◆ What the exercise asks: Pick up at the line with "Click the book". Write it out exactly, along with each later line through the end of the data, and nothing more.

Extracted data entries
══════════════════════════════
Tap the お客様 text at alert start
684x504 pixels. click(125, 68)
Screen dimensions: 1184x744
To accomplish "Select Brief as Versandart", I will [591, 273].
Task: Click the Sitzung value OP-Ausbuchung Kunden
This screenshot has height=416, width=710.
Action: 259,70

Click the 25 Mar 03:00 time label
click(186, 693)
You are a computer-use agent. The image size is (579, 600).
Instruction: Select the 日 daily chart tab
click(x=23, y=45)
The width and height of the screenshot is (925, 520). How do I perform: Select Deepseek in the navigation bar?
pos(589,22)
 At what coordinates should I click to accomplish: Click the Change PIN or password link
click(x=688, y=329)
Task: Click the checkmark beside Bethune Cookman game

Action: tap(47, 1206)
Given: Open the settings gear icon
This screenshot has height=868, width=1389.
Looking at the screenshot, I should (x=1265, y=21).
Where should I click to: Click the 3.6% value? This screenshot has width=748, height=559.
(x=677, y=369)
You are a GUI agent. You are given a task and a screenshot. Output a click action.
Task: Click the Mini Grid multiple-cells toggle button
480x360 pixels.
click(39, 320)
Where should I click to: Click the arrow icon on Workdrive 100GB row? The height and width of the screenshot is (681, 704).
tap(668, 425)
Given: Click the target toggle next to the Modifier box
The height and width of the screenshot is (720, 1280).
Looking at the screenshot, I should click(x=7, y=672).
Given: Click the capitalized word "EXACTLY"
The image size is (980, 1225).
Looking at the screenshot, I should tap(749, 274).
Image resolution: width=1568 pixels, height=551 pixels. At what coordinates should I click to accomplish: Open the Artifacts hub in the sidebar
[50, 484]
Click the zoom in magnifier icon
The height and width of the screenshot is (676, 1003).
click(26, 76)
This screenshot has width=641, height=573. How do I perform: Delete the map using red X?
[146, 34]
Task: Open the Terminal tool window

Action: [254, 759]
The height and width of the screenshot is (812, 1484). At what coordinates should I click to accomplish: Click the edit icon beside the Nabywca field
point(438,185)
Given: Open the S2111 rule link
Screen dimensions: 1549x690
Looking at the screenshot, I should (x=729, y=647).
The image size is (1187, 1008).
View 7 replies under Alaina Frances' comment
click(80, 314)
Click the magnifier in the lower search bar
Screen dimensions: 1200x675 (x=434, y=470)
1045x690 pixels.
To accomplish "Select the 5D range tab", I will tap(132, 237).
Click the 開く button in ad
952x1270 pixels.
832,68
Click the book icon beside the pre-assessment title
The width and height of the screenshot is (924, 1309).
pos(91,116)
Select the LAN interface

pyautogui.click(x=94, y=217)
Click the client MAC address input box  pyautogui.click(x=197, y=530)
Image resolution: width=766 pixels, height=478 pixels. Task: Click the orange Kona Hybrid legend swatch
══════════════════════════════
◆ Response to the task:
Click the book icon beside the pre-assessment title
The width and height of the screenshot is (924, 1309).
pos(91,116)
Select the LAN interface

pyautogui.click(x=94, y=217)
Click the client MAC address input box  pyautogui.click(x=197, y=530)
Image resolution: width=766 pixels, height=478 pixels. Task: Click the orange Kona Hybrid legend swatch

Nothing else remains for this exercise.